[DOCUMENT SEGMENT]:
There and Back Again

Timothy Hutchings has a gallery show at I-20 opening tomorrow night, Thursday March 22. I’ve noted before that Timothy is

known to White Sandbox players as the dwarf Mallo Beer-bane and to others as (among other things) the curator of the Cursed Chateau exhibit, the editor responsible for the animation wizardry in the Kickstarter video for Adventurer Conqueror King , a panelist in the Dungeons & Dragons in Contemporary Art discussion, and one of the Doomslangers artists.

Since then Timothy has also been been part of the role-playing-themed art show Big Reality, where he exhibited his own work as well as selections from the Play-Generated Maps and Documents Archive, which he created and curates. Folks who are following the Dwimmermount kickstarter have also recently heard from Mr. Hutchings, on the subject of why the donation of materials from James Maliszewski’s home campaign to PlaGMaDA matters:

Tabletop role playing games completely revolutionized game play. Our multi-billion dollar computer game entertainment industry is built on the shoulders of pen and paper RPGs. With the popularity and overwhelming cultural presence of computer games comes the need for their academic study, and academic study demands original sources for research. The materials preserved by the Play Generated Map and Document Archive and other collecting institutions are being held in trust for those researchers and the important work they have just begun, and just as importantly these materials are disseminated back into popular culture so that the gamer of today can see the traditions and innovations that developed into the contemporary landscape.

Like many of my posts do, this one makes a blah blah sound. Here, then, are some charts Tim and Ezra Claverie who I am proud to call our mutual friend came up with for a game of Burning Wheel that I didn’t get to play in, but sounded delightfully old-school and Dwarf Fortress-inspired:

Inspired by:
http://joeskythedungeonbrawler.wordpress.com/

a giant’s poop contents chart

  1. Giant poop worms.  Like rot grubs but they don’t kill you so easy. The worms burrow into the PC’s flesh, reproduce, then send thousands of progeny out each end of the character’s digestive tract.  If this happens in front of NPCs then get an Infamous trait with that group.
  2. Gold coins.  Why would the giant eat gold coins?  1D of cache.
  3. A knife.  And bloody poop!  Ha ha, dumb giant pooped out a knife.  Is the knife magic?  On a 1-3 roll on the “what’s with this sword” chart, on a 4 it’s proof against acid, on a 5-8 then no – it’s not magic.
  4. A humanoid skull.  Bury it for a reputation 1D Friend of spirits
  5. A living troll arm, it makes half-hearted attacks. (I love this.)  Only fire can destroy it.
  6. A perfectly intact head sized egg.  (it was planted here by something else)
  7. Poop eating giant centipede.  Agility test or your probing arm gets bitten.  Yes you get an armor roll.  Learn that you don’t push your arm into the poop, you dork.  If you said “Oh yeah I was wearing my armor!” then you have poop all over your armor too.
  8. A bunch of springy worms.  Each worm’s belly contains a pearl-like gem (value, properties to be determined by GM).
  9. Seeds.  Are they magic?  Are they giant?  Are they just giant tomato seeds?

[RAW DATA]:

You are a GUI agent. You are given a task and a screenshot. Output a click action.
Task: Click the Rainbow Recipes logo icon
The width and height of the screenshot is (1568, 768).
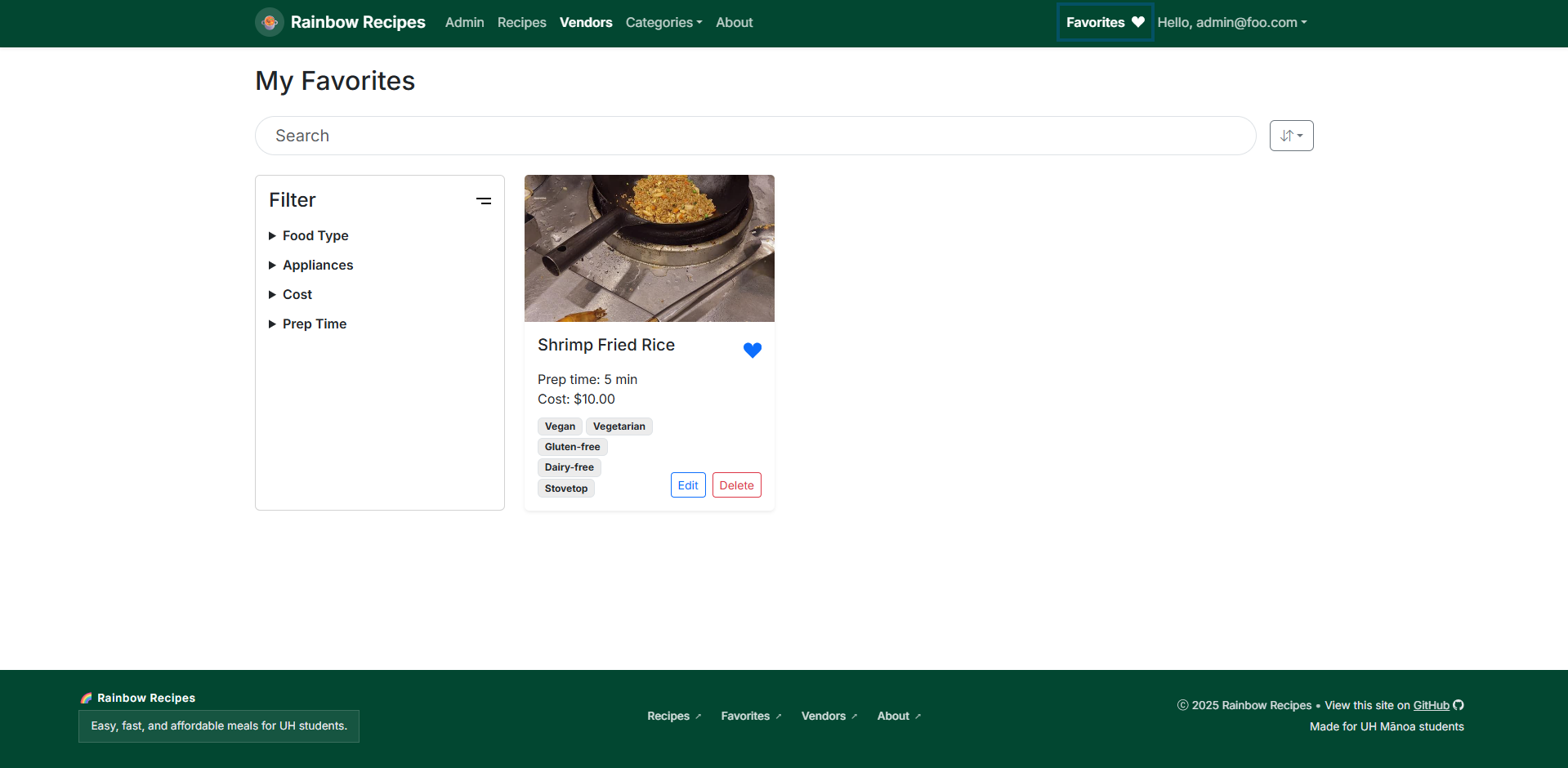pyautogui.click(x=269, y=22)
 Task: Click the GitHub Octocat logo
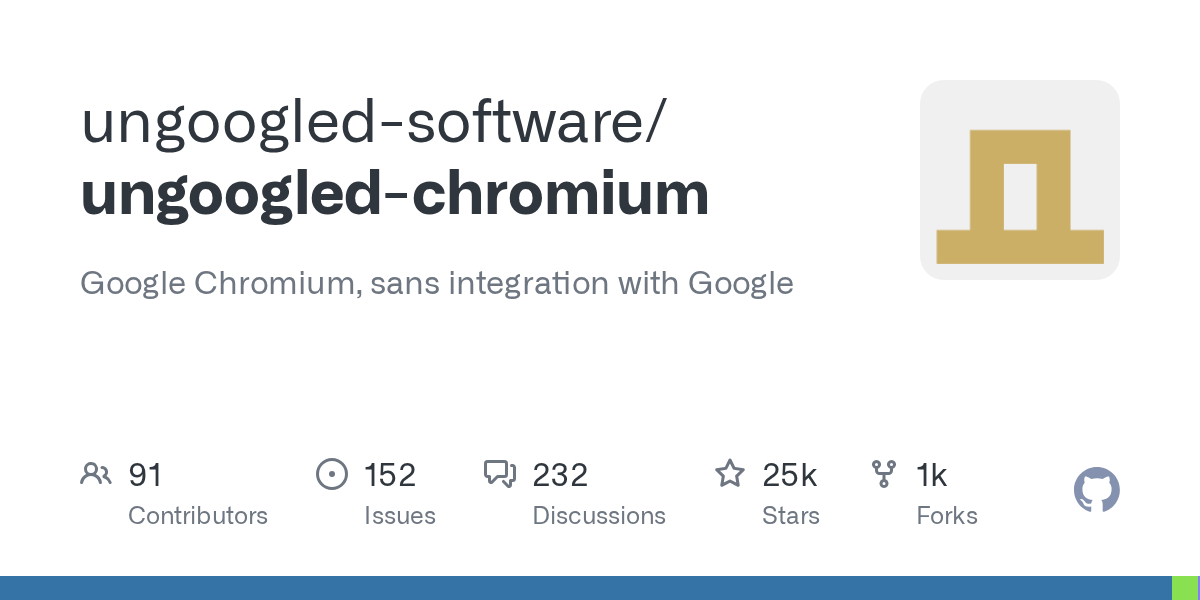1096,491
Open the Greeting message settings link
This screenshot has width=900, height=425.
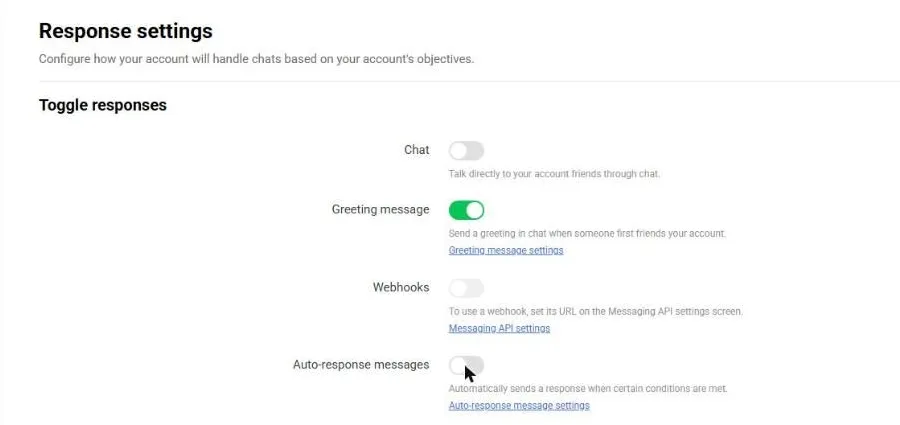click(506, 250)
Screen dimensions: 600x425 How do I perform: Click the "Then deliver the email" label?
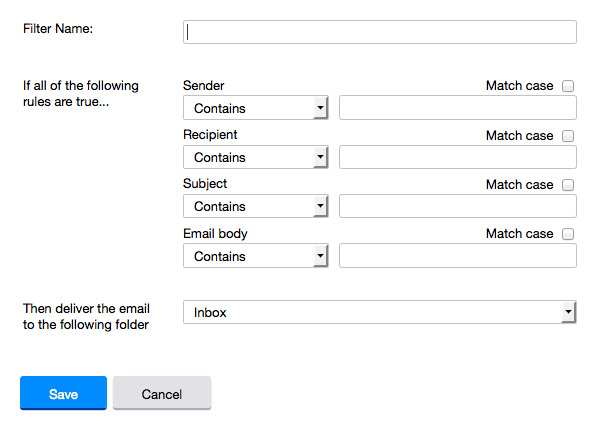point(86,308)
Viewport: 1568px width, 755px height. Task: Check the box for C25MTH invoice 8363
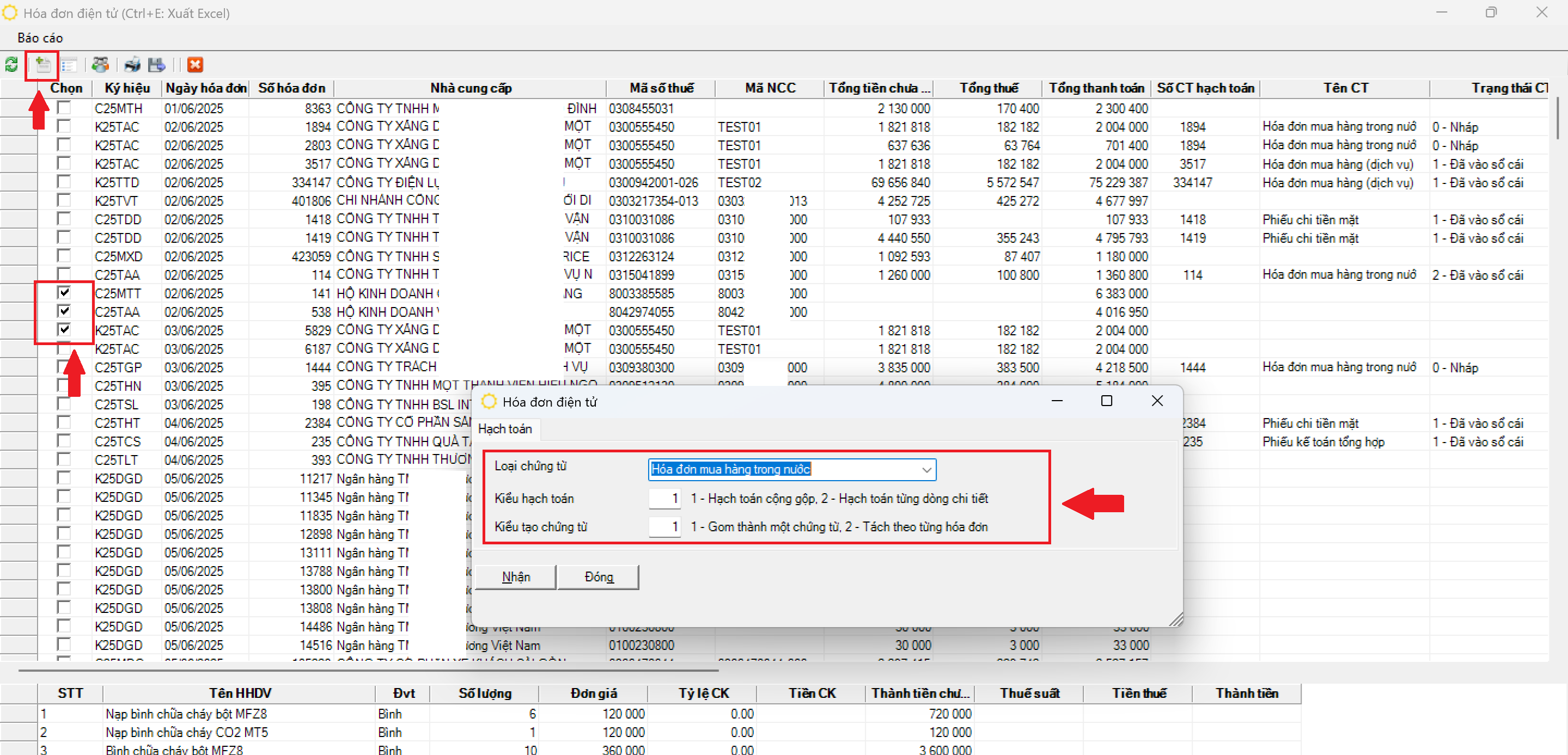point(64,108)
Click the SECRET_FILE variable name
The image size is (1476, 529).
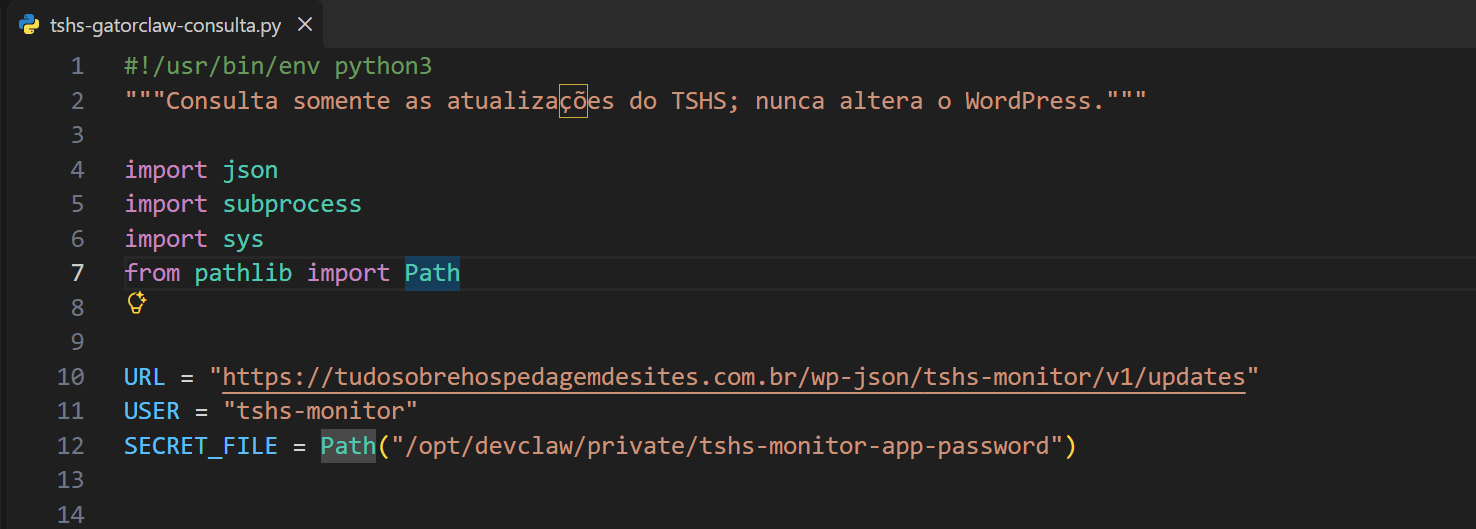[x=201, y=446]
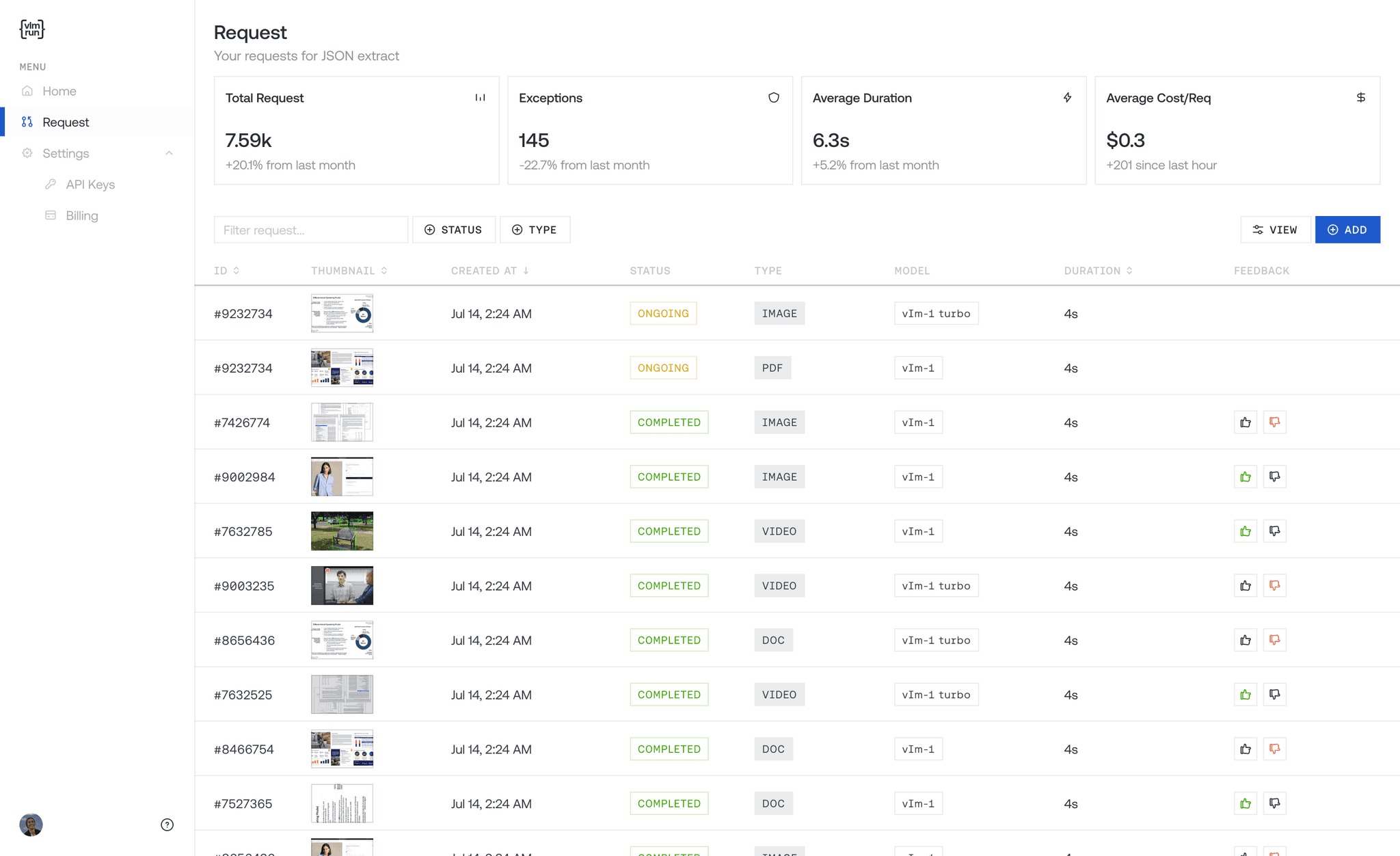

[TASK INSTRUCTIONS]:
**A)** Output everything in the post about Timothy Hutchings from "1. Giant poop" down to "with that group.".
**B)** Answer these questions about the post on Timothy Hutchings:
(i) At which gallery does his show open?
(ii) What archive did he create and curate?
(iii) According to the giant's poop chart, what is the only thing that can destroy the living troll arm?
**C)** Continue the post about Timothy Hutchings and the giant's poop chart from the point where it stops.
The material is not needed for any of this.

[REPLIES]:
**A)**
1. Giant poop worms.  Like rot grubs but they don’t kill you so easy. The worms burrow into the PC’s flesh, reproduce, then send thousands of progeny out each end of the character’s digestive tract.  If this happens in front of NPCs then get an Infamous trait with that group.

**B)**
(i) I-20
(ii) The Play-Generated Maps and Documents Archive
(iii) Fire

**C)**
  10. A giant’s tooth.  This giant got beat up in a fight and swallowed his own tooth.  1 in 6 that it has a silver filling or is gold or whatever.
  11. An idol!  Geerwyn the Unfortunate.  This poor idol has the worst things happen to it and it’s possessors, but it also gives them help in getting out of these situations.  While carrying Geerwyn, any random thing that can happen to the possessor does, the more bizarre the better.  But, Geerwyn will Help the possessor out of these same situations with +1 or +2 Advantage dice, depending.  Geerwyn will also halve random damage from the bad stuff he causes, trading off injury for shame – rather than a B10 burn from the irate fire toad, the character will receive b5 but will have his beard burned off.  Bearing Geerwyn automatically gives the holder a 1D “pathetic bumbler” trait.

What does that worm pearl do?  (Gem Appraisal or whatever)

  1. Crap, it’s a worm egg and will hatch in your gem pouch.  And it eats gems!  Which become worms!  Will only hatch when there are other gems around.
  2. It’s a pill.  +2D to your next health test.  Good luck figuring out that this thing actually does that.  Maybe you noticed that it was an exceptionally healthy worm.  If taken the pill stays inside of you until you die, you don’t actually digest it.
  3. It’s actually a gem worth a little bit of money.
  4. Invisible things are reflected in the gems surface, but the surface is so small and round it doesn’t help much.  +1D to seeing invisible things, but you must be working Carefully as well.
  5. It’s a unique gem the likes of which adorn the crown of the dwarven prince.  If it gets around that the prince’s crown is adorned with worm poop pearls, it would cause quite a ruckus.

What’s in that egg?  (did you let it hatch?  If not then you might just get goo)

  1. It’s hardboiled, magically, and is delicious.
  2. A baby harpy, full of spite and can fly as soon it’s hatched.  It will flutter after the PCs cursing and drawing attention to them until killed or frightened off.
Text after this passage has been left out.